Monterrey
- Use: Civil and state flag
- Proportion: 4:7

= Symbols of Monterrey =

The symbols of the city of Monterrey, State of Nuevo León, Mexico, are the coat of arms or seal and the municipal flag.

==Coat of arms==

Modern coat of arms of Monterrey

The municipal coat of arms is around an oval frame with a tree on the right and, next to it, an indigenous person shooting an arrow at a red sun that rises behind Cerro de la Silla. Two indigenous people, who were formerly known as the rayados, dressed in a huipil, loincloth, and headdress, armed with a bow and arrow, serve as a support for the whole, which appears on a white canvas, also cut in an oval shape divided into two threaded folds at the bottom, the upper ends of which fall backwards. At the bottom it has the motto CIUDAD DE MONTERREY and at the top it has a county crown.
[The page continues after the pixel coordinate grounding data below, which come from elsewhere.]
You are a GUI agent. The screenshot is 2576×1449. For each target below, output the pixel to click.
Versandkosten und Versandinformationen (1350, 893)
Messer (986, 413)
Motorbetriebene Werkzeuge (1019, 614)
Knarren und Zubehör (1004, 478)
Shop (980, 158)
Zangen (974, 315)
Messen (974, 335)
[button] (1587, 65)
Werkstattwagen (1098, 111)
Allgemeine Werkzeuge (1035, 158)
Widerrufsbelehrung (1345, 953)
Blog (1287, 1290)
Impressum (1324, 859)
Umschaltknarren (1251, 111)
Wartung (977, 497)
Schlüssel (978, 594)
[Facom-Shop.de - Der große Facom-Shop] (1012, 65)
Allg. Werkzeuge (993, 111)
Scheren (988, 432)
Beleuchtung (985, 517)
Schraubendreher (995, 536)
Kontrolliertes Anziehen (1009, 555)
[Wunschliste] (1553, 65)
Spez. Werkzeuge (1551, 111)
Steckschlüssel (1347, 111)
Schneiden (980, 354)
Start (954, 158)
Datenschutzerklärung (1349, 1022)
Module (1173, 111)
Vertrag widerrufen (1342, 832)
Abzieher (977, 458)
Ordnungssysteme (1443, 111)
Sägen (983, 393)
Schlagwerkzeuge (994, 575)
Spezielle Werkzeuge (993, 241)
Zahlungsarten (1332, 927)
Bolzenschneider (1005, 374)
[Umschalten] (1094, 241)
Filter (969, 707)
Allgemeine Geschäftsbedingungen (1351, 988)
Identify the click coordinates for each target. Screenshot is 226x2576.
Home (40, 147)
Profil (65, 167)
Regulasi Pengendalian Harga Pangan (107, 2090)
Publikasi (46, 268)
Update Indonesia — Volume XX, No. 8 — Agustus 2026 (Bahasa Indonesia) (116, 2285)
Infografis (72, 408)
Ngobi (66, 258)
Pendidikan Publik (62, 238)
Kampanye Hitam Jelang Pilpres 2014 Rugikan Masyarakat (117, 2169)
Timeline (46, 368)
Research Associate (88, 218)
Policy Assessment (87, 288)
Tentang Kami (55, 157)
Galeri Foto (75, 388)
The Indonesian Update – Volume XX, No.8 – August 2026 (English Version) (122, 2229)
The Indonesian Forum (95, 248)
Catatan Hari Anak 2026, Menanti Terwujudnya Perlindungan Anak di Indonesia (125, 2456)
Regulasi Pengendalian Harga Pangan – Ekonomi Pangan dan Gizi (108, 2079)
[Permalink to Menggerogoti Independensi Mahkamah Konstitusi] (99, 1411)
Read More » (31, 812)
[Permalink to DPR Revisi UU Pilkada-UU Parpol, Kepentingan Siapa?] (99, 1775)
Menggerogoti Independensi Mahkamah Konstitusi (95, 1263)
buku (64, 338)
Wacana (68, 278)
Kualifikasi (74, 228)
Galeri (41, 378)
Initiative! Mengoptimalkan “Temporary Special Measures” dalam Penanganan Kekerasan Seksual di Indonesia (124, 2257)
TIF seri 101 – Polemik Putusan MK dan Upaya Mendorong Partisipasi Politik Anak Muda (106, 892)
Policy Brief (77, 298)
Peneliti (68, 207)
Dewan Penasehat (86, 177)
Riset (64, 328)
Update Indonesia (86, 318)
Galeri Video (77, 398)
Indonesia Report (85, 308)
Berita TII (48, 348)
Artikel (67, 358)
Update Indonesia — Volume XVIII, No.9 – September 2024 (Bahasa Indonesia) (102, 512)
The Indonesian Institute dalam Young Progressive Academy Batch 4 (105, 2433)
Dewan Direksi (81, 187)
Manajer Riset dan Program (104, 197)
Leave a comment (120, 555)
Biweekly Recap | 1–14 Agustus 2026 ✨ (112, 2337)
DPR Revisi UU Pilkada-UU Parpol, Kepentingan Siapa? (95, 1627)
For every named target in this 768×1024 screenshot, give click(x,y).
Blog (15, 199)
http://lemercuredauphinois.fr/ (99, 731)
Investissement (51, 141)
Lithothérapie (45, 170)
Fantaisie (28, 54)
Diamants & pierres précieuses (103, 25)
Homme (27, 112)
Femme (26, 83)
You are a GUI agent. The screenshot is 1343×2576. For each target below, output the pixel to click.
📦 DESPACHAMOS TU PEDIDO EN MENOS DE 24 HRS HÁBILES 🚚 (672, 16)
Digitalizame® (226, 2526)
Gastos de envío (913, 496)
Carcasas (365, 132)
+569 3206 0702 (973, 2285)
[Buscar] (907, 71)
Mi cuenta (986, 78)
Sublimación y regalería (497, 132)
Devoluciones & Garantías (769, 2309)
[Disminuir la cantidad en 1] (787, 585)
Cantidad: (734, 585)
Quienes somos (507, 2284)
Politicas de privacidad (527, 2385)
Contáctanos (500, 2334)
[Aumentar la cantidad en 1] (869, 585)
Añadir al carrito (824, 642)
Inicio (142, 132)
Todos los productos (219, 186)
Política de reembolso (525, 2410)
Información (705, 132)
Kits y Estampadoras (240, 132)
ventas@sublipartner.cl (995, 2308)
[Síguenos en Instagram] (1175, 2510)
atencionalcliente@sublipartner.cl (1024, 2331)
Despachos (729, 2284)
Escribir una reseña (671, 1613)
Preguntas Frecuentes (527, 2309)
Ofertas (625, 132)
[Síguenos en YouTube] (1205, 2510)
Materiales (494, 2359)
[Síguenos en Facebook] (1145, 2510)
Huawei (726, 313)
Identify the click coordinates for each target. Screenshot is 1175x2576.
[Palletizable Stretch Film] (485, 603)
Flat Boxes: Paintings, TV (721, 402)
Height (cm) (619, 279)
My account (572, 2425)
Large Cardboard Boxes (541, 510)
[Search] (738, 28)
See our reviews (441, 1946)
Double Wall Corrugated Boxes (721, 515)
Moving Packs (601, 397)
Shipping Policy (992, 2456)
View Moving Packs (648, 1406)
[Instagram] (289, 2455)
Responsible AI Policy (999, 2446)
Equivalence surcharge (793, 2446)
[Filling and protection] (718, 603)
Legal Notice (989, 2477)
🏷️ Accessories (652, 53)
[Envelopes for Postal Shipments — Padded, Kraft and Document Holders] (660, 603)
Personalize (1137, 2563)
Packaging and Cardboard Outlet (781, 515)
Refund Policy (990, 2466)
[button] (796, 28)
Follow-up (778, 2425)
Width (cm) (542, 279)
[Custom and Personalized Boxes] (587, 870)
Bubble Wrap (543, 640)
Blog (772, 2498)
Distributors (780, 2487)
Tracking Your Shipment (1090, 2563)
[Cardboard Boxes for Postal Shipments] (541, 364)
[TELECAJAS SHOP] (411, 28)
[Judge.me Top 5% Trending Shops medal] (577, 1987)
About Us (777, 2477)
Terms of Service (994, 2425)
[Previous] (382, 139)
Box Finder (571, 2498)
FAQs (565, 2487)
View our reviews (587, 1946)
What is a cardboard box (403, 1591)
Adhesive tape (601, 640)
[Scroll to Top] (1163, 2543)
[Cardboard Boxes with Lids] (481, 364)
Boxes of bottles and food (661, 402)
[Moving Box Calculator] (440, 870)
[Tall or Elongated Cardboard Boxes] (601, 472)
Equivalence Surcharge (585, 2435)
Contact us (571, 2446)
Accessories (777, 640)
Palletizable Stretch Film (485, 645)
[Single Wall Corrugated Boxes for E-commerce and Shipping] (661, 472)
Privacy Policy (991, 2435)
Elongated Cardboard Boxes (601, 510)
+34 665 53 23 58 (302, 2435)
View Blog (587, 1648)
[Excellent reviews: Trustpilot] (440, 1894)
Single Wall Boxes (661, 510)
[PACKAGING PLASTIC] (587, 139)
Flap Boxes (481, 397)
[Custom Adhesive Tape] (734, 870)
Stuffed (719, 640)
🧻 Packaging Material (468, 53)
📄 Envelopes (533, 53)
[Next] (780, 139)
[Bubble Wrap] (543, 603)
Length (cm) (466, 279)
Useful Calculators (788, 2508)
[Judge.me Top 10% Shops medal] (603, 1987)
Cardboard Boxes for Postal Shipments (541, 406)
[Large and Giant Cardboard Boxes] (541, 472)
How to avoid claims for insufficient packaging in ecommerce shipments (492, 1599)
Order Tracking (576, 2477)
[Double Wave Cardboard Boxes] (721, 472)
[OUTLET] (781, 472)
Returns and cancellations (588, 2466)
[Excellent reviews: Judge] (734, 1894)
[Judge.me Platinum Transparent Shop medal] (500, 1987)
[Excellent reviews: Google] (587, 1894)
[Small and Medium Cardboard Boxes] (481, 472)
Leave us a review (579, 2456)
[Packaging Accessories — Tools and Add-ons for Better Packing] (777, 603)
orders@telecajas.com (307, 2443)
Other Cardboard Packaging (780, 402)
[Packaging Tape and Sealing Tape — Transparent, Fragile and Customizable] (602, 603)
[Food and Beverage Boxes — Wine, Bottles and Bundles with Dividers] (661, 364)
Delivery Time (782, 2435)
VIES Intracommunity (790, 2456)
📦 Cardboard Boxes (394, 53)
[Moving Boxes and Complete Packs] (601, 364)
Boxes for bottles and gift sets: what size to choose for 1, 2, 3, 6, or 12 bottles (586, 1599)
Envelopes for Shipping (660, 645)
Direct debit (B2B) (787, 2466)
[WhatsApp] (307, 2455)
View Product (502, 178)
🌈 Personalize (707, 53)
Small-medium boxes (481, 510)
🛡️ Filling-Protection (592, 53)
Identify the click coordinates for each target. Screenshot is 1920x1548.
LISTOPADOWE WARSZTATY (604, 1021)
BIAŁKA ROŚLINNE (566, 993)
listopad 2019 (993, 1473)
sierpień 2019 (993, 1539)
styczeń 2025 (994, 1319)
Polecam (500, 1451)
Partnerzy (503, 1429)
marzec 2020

Six white flags serve as a background, three on each side and falling over the military trophies, cannons, bullets, and drums. Below they have a gules band with the inscription of the name of the city, and the whole is topped with a count's crown with reference to the noble title of Gaspar de Zúñiga y Acevedo, Count of Monterrey, ninth viceroy of New Spain, in whose honor the city is named Monterrey City.

==Flag==

The unofficial flag of Monterrey consists of a white rectangle with a ratio of four to seven between the width and length; in the center it bears the State Coat of arms, placed in such a way that it occupies three-quarters of the width.